For those limitations and scenarios we have created Flexter. Flexter automatically converts any XML to a readable format in seconds. The conversion process is fully automated. No need for niche skills and long development life cycles.

If we talk about the use case of Flexter to convert different XML data formats to Snowflake, we can use it for various conversions like:

Flexter not only automates the conversion process, it also simplifies the output for downstream consumption. Flexter uses two optimisation algorithms of which you can read about the details in the following blog post https://sonra.io/2021/03/22/the-secrets-to-unlocking-xml-data-in-an-optimised-format-for-downstream-users/

If you want to find out more about Flexter you can have a look at the product pages and our product data sheet.

Choosing Between Automated and Manual XML Conversion

The advantages of using an automated conversion process have to be weighed against the additional licence costs for a tool such as Flexter.

For simple requirements or ad-hoc queries an XML automation tool is not required. XML conversion software is a good fit if one or more of the following checks applies to you:

  • Is your XML very complex? Does it use an XSD? Is it based on an industry data standard such as HL7 or FpML?
  • Do you have conversion requirements for many different types of XML?
  • Are your XML files huge?
  • Are you parsing vast volumes of XML data with tight SLAs?
  • Does your team lack in-house expertise in XML technologies, including XQuery, XSLT, and XPath?
  • Do you have tight deadlines for your XML conversion project?

If you answered ‘Yes’ to one or more of these questions, why not give the free online version of our XML converter Flexter a try. See for yourself what XML conversion software can do for you.
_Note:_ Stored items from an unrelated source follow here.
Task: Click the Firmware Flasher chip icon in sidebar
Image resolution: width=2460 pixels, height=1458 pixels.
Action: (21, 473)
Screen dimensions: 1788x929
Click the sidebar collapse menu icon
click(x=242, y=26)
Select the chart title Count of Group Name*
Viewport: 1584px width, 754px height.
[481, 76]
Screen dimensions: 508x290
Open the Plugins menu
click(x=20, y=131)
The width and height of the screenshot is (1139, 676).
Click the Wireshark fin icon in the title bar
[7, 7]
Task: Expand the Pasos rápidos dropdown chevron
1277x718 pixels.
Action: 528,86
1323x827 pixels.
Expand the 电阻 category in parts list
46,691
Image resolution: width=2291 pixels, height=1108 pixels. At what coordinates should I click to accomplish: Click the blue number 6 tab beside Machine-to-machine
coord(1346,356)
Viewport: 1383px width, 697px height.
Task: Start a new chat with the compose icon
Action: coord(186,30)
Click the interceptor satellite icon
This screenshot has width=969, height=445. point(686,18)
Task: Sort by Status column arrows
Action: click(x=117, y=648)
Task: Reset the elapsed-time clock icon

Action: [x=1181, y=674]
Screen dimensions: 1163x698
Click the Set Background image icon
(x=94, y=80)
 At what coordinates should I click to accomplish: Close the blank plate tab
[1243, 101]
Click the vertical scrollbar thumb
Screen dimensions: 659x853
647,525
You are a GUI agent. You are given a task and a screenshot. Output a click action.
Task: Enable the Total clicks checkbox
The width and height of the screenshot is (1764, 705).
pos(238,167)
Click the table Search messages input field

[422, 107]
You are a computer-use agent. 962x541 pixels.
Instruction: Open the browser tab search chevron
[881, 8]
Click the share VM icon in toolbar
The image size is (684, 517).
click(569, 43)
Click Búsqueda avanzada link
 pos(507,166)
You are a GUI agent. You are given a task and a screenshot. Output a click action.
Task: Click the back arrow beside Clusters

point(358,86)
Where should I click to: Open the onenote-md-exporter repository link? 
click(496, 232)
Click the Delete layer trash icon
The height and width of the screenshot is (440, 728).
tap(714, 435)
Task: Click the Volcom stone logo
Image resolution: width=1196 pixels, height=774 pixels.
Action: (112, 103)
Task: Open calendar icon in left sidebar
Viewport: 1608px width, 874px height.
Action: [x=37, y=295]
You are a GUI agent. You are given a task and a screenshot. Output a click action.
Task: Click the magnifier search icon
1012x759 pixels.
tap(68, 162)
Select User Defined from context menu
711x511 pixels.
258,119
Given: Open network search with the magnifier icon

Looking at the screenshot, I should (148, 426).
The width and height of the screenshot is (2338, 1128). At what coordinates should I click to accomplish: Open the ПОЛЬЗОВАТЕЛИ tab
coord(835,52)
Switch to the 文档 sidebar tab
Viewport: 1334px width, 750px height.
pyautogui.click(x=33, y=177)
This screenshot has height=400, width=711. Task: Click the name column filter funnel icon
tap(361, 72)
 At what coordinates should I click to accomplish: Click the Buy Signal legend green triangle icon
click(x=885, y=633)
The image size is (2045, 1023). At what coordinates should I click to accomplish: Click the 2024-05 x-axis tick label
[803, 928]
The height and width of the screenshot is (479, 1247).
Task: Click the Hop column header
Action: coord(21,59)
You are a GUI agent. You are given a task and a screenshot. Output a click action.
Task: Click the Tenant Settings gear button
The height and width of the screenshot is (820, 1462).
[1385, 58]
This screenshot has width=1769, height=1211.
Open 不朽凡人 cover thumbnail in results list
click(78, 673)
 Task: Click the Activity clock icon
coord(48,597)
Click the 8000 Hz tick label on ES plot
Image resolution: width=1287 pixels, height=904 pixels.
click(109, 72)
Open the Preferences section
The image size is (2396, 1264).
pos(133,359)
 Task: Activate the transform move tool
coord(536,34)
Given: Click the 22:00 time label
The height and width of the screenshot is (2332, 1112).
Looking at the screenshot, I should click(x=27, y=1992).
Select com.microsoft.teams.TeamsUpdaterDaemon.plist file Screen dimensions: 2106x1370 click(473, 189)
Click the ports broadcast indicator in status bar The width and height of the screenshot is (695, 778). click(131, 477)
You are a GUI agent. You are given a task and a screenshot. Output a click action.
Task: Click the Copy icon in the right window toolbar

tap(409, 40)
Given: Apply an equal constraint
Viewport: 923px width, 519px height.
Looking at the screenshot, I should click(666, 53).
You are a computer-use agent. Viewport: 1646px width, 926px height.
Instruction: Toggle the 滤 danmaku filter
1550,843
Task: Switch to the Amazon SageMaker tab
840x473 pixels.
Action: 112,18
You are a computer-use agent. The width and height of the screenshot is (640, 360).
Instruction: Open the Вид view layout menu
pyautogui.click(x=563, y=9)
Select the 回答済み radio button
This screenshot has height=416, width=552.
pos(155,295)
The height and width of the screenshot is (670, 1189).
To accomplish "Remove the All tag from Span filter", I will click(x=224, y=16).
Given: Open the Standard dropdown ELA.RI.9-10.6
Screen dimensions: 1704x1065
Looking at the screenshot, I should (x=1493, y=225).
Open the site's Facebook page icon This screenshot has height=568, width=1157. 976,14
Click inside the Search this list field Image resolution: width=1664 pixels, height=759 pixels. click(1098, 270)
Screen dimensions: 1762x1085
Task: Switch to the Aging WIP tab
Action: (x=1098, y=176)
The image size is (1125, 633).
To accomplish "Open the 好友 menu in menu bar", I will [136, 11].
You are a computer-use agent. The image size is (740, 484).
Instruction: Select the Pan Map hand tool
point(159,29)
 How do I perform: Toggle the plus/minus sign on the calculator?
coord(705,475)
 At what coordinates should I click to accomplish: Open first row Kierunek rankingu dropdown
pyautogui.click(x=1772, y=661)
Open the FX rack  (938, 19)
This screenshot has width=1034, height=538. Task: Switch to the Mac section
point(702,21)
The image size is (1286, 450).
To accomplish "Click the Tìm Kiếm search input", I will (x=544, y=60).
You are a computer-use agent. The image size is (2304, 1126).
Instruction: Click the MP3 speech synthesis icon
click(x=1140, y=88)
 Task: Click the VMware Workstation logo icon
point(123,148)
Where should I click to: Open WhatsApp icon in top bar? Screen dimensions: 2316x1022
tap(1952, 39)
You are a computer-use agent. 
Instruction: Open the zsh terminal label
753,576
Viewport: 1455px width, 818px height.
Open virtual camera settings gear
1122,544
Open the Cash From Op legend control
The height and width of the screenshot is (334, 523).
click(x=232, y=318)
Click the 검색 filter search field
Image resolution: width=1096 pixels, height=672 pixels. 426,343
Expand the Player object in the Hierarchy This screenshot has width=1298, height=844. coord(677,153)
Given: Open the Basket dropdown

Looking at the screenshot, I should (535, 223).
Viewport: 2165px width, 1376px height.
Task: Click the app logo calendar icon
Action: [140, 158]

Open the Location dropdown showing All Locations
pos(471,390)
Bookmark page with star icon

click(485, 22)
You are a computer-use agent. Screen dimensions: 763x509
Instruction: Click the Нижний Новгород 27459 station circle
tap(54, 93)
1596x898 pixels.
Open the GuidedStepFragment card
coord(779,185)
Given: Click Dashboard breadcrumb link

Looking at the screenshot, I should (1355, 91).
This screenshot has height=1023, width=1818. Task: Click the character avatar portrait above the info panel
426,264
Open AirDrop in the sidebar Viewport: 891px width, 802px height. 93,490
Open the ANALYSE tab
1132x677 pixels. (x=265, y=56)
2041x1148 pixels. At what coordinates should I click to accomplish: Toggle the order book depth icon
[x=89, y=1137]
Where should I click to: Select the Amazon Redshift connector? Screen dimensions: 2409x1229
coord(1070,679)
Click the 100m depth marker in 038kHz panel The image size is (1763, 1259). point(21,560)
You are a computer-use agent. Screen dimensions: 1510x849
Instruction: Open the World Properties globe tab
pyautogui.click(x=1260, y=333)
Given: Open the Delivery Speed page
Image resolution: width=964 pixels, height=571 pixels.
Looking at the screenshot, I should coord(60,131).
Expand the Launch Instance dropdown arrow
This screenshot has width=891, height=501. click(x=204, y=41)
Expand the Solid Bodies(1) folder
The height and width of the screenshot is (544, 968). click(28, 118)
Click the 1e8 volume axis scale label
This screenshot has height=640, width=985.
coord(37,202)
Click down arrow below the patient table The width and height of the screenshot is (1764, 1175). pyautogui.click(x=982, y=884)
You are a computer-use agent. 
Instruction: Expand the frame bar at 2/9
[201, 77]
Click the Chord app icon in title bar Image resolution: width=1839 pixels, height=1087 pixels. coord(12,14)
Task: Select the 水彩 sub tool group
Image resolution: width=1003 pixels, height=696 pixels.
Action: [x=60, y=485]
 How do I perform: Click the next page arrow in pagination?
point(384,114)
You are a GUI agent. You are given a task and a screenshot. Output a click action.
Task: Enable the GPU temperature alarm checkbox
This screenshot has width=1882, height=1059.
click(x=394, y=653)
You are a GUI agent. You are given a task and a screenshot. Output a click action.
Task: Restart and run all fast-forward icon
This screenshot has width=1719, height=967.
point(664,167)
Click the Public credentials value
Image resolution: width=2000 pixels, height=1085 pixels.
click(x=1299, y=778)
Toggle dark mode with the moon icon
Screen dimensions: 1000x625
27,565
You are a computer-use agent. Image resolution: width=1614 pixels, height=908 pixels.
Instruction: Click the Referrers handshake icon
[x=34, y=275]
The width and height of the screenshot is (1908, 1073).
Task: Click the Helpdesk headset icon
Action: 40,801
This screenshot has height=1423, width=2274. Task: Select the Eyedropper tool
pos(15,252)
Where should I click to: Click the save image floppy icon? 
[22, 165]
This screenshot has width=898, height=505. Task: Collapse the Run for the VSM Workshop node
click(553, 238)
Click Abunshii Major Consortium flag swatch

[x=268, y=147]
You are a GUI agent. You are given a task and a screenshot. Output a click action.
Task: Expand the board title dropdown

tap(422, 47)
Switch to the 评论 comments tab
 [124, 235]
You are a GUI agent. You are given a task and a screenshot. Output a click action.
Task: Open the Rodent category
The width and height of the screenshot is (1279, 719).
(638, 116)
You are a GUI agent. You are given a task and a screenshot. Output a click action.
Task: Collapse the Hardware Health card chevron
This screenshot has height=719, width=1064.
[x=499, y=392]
Alternatively, talk directly to one of our XML conversion experts to discuss your use case in detail.

You also have the option to download a PDF that provides a side-by-side comparison of manual versus automated XML conversion.

Conclusion

In this document, we have compared Snowflake, Amazon Redshift, Google Bigquery, and Azure Synapse Analytics in terms of support they provide to process XML data. Snowflake provides native support to handle XML which is currently in Preview phase, whereas other cloud data warehouse platforms do not provide native support to deal with XML.

A key differentiator is Snowflake’s Variant data type that supports loading of XML data as it is without converting it to relational format. Snowflake also provides functions to query and unnest (flatten) the XML data in the Variant column. Also, we can create views and join this data with the other structured data. The only limitation is that individual XML documents cannot exceed 16 MB in size.

For the remaining three platforms, the only option is to convert XML in a time consuming manual effort. This conversion will cause significant overhead if the XML files are complex or nested. If the file structure changes, then conversion code needs to be refactored. Thus, it is difficult to use these platforms for XML processing use cases.

The best option for all four platforms is to use Flexter as it fully automates the conversion process and applies AI to optimise and simplify the target schema.